[Opening INFORMATION SHOWN section]

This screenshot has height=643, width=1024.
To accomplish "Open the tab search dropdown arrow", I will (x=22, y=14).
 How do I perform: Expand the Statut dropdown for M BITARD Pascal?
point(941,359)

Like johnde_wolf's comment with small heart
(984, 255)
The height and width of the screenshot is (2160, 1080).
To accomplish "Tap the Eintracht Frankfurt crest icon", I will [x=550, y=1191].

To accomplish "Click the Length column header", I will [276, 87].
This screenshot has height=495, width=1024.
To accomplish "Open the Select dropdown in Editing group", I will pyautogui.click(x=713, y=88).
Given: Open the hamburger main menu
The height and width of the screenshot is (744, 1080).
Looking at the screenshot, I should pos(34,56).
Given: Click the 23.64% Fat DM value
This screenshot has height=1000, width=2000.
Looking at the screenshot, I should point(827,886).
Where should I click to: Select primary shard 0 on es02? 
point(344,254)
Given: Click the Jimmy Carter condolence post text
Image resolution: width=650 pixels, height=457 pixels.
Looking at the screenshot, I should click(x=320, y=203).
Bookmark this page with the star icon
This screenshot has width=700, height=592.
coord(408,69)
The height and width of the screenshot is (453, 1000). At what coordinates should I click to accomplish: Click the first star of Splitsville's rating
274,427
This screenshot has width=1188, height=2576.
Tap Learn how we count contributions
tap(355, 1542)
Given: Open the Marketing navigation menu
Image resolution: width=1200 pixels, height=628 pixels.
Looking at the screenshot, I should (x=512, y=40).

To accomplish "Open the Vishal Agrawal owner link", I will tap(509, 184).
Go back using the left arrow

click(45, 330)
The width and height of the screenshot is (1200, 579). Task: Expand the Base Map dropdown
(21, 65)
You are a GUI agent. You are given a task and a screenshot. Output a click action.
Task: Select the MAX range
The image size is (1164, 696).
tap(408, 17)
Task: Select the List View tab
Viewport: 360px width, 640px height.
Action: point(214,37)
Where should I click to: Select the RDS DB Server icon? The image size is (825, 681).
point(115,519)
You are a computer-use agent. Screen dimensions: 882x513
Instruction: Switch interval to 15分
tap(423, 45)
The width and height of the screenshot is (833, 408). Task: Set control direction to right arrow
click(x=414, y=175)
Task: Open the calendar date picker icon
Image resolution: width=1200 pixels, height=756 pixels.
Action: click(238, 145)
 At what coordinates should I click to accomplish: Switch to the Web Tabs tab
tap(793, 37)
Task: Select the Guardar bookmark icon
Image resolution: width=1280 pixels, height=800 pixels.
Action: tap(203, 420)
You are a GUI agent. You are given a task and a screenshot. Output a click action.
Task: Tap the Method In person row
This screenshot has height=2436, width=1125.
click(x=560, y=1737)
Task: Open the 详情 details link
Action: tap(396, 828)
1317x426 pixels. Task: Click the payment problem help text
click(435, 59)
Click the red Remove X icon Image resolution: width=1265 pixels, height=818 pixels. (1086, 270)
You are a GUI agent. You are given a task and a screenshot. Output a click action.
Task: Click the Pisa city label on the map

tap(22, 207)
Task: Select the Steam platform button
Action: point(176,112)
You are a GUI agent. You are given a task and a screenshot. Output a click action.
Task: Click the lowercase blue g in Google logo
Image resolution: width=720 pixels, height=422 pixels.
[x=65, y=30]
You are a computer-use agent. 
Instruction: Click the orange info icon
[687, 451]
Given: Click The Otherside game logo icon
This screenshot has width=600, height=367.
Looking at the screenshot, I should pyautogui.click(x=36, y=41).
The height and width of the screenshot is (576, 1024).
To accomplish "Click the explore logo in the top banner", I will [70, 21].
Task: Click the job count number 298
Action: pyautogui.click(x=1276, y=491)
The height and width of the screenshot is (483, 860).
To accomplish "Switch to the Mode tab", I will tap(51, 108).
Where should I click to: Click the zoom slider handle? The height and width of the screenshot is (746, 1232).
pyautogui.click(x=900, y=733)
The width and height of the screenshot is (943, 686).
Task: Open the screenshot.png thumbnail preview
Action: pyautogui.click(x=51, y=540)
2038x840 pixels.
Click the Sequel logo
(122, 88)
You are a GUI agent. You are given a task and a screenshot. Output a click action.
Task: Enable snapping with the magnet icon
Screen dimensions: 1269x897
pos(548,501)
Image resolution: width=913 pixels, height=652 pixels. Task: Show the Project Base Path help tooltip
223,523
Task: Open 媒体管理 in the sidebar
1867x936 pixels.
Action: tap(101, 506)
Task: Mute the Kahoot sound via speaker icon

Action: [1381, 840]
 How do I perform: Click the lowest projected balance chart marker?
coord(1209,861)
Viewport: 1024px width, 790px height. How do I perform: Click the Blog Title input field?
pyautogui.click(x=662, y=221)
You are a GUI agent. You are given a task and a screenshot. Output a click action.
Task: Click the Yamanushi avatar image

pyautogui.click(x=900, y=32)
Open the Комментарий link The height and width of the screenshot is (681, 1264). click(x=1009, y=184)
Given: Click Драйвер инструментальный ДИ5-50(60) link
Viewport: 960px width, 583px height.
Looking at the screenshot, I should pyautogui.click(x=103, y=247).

[Closing INFORMATION SHOWN section]

TASK TO CARRY OUT: Reproduce the material above precisely, omitting nothing.

EXERCISE ANSWER:
This screenshot has height=643, width=1024.
To accomplish "Open the tab search dropdown arrow", I will (x=22, y=14).
 How do I perform: Expand the Statut dropdown for M BITARD Pascal?
point(941,359)

Like johnde_wolf's comment with small heart
(984, 255)
The height and width of the screenshot is (2160, 1080).
To accomplish "Tap the Eintracht Frankfurt crest icon", I will [x=550, y=1191].

To accomplish "Click the Length column header", I will [276, 87].
This screenshot has height=495, width=1024.
To accomplish "Open the Select dropdown in Editing group", I will pyautogui.click(x=713, y=88).
Given: Open the hamburger main menu
The height and width of the screenshot is (744, 1080).
Looking at the screenshot, I should pos(34,56).
Given: Click the 23.64% Fat DM value
This screenshot has height=1000, width=2000.
Looking at the screenshot, I should point(827,886).
Where should I click to: Select primary shard 0 on es02? 
point(344,254)
Given: Click the Jimmy Carter condolence post text
Image resolution: width=650 pixels, height=457 pixels.
Looking at the screenshot, I should click(x=320, y=203).
Bookmark this page with the star icon
This screenshot has width=700, height=592.
coord(408,69)
The height and width of the screenshot is (453, 1000). At what coordinates should I click to accomplish: Click the first star of Splitsville's rating
274,427
This screenshot has width=1188, height=2576.
Tap Learn how we count contributions
tap(355, 1542)
Given: Open the Marketing navigation menu
Image resolution: width=1200 pixels, height=628 pixels.
Looking at the screenshot, I should (x=512, y=40).

To accomplish "Open the Vishal Agrawal owner link", I will tap(509, 184).
Go back using the left arrow

click(45, 330)
The width and height of the screenshot is (1200, 579). Task: Expand the Base Map dropdown
(21, 65)
You are a GUI agent. You are given a task and a screenshot. Output a click action.
Task: Select the MAX range
The image size is (1164, 696).
tap(408, 17)
Task: Select the List View tab
Viewport: 360px width, 640px height.
Action: point(214,37)
Where should I click to: Select the RDS DB Server icon? The image size is (825, 681).
point(115,519)
You are a computer-use agent. Screen dimensions: 882x513
Instruction: Switch interval to 15分
tap(423, 45)
The width and height of the screenshot is (833, 408). Task: Set control direction to right arrow
click(x=414, y=175)
Task: Open the calendar date picker icon
Image resolution: width=1200 pixels, height=756 pixels.
Action: click(238, 145)
 At what coordinates should I click to accomplish: Switch to the Web Tabs tab
tap(793, 37)
Task: Select the Guardar bookmark icon
Image resolution: width=1280 pixels, height=800 pixels.
Action: tap(203, 420)
You are a GUI agent. You are given a task and a screenshot. Output a click action.
Task: Tap the Method In person row
This screenshot has height=2436, width=1125.
click(x=560, y=1737)
Task: Open the 详情 details link
Action: tap(396, 828)
1317x426 pixels. Task: Click the payment problem help text
click(435, 59)
Click the red Remove X icon Image resolution: width=1265 pixels, height=818 pixels. (1086, 270)
You are a GUI agent. You are given a task and a screenshot. Output a click action.
Task: Click the Pisa city label on the map

tap(22, 207)
Task: Select the Steam platform button
Action: point(176,112)
You are a GUI agent. You are given a task and a screenshot. Output a click action.
Task: Click the lowercase blue g in Google logo
Image resolution: width=720 pixels, height=422 pixels.
[x=65, y=30]
You are a computer-use agent. 
Instruction: Click the orange info icon
[687, 451]
Given: Click The Otherside game logo icon
This screenshot has width=600, height=367.
Looking at the screenshot, I should pyautogui.click(x=36, y=41).
The height and width of the screenshot is (576, 1024).
To accomplish "Click the explore logo in the top banner", I will [70, 21].
Task: Click the job count number 298
Action: pyautogui.click(x=1276, y=491)
The height and width of the screenshot is (483, 860).
To accomplish "Switch to the Mode tab", I will tap(51, 108).
Where should I click to: Click the zoom slider handle? The height and width of the screenshot is (746, 1232).
pyautogui.click(x=900, y=733)
The width and height of the screenshot is (943, 686).
Task: Open the screenshot.png thumbnail preview
Action: pyautogui.click(x=51, y=540)
2038x840 pixels.
Click the Sequel logo
(122, 88)
You are a GUI agent. You are given a task and a screenshot. Output a click action.
Task: Enable snapping with the magnet icon
Screen dimensions: 1269x897
pos(548,501)
Image resolution: width=913 pixels, height=652 pixels. Task: Show the Project Base Path help tooltip
223,523
Task: Open 媒体管理 in the sidebar
1867x936 pixels.
Action: tap(101, 506)
Task: Mute the Kahoot sound via speaker icon

Action: [1381, 840]
 How do I perform: Click the lowest projected balance chart marker?
coord(1209,861)
Viewport: 1024px width, 790px height. How do I perform: Click the Blog Title input field?
pyautogui.click(x=662, y=221)
You are a GUI agent. You are given a task and a screenshot. Output a click action.
Task: Click the Yamanushi avatar image

pyautogui.click(x=900, y=32)
Open the Комментарий link The height and width of the screenshot is (681, 1264). click(x=1009, y=184)
Given: Click Драйвер инструментальный ДИ5-50(60) link
Viewport: 960px width, 583px height.
Looking at the screenshot, I should pyautogui.click(x=103, y=247).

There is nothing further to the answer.